## Goal
In the part of the entries that opens with the line containing "You are a computer-use agent. The width" and closes with the line containing "Click the 'select", substitute "Command" for every "Instruction". Reproduce only those lines, with everything else unchanged.

━━━━━ Excerpted data

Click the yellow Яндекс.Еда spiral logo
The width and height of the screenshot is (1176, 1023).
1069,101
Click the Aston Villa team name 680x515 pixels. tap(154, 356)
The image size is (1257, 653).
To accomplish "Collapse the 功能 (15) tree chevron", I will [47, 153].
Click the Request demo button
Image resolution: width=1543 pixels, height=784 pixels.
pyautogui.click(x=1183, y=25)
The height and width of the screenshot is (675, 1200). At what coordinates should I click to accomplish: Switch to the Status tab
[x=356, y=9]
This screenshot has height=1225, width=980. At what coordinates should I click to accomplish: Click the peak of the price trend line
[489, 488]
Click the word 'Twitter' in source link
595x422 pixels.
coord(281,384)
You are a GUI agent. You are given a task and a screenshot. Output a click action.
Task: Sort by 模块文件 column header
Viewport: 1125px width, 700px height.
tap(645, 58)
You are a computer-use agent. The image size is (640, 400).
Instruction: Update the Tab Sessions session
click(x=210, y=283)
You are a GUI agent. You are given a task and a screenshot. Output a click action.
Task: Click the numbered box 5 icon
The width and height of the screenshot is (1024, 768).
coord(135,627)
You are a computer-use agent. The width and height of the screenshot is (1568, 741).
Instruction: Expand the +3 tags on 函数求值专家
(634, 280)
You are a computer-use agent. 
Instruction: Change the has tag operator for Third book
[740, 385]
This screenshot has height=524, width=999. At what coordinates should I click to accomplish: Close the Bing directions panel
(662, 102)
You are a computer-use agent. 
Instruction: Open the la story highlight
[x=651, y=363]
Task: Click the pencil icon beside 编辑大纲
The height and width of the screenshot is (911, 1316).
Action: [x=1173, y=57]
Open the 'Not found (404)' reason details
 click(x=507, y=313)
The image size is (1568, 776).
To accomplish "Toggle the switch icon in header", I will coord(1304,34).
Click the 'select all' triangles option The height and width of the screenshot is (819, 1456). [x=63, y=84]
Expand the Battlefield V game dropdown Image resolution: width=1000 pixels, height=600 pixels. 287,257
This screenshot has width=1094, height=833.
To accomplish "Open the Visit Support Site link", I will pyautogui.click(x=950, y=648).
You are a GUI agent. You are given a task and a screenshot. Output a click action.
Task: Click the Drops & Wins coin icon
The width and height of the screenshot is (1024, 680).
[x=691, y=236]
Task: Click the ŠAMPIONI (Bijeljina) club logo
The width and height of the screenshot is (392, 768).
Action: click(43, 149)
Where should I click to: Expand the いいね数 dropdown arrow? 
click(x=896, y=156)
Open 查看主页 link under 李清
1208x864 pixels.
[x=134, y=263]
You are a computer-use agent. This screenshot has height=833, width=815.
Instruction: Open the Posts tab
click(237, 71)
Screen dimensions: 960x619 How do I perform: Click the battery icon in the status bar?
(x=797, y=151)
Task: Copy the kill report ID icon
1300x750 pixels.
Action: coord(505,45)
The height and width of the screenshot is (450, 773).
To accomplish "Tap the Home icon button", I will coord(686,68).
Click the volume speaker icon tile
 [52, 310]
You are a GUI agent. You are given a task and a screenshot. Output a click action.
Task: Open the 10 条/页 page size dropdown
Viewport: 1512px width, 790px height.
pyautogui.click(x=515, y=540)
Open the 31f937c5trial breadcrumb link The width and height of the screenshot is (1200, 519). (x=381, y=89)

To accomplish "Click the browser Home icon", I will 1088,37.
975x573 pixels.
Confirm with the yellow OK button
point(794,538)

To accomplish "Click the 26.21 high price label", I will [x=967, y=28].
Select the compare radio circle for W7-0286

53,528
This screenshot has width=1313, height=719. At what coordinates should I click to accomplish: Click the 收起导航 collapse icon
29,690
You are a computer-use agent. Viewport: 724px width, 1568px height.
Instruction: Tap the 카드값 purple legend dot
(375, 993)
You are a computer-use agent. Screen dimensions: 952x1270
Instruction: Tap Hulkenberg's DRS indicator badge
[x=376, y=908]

━━━━━━━━━━

## Output of the task
You are a computer-use agent. The width and height of the screenshot is (1568, 741).
Command: Expand the +3 tags on 函数求值专家
(634, 280)
You are a computer-use agent. 
Command: Change the has tag operator for Third book
[740, 385]
This screenshot has height=524, width=999. At what coordinates should I click to accomplish: Close the Bing directions panel
(662, 102)
You are a computer-use agent. 
Command: Open the la story highlight
[x=651, y=363]
Task: Click the pencil icon beside 编辑大纲
The height and width of the screenshot is (911, 1316).
Action: [x=1173, y=57]
Open the 'Not found (404)' reason details
 click(x=507, y=313)
The image size is (1568, 776).
To accomplish "Toggle the switch icon in header", I will coord(1304,34).
Click the 'select all' triangles option The height and width of the screenshot is (819, 1456). [x=63, y=84]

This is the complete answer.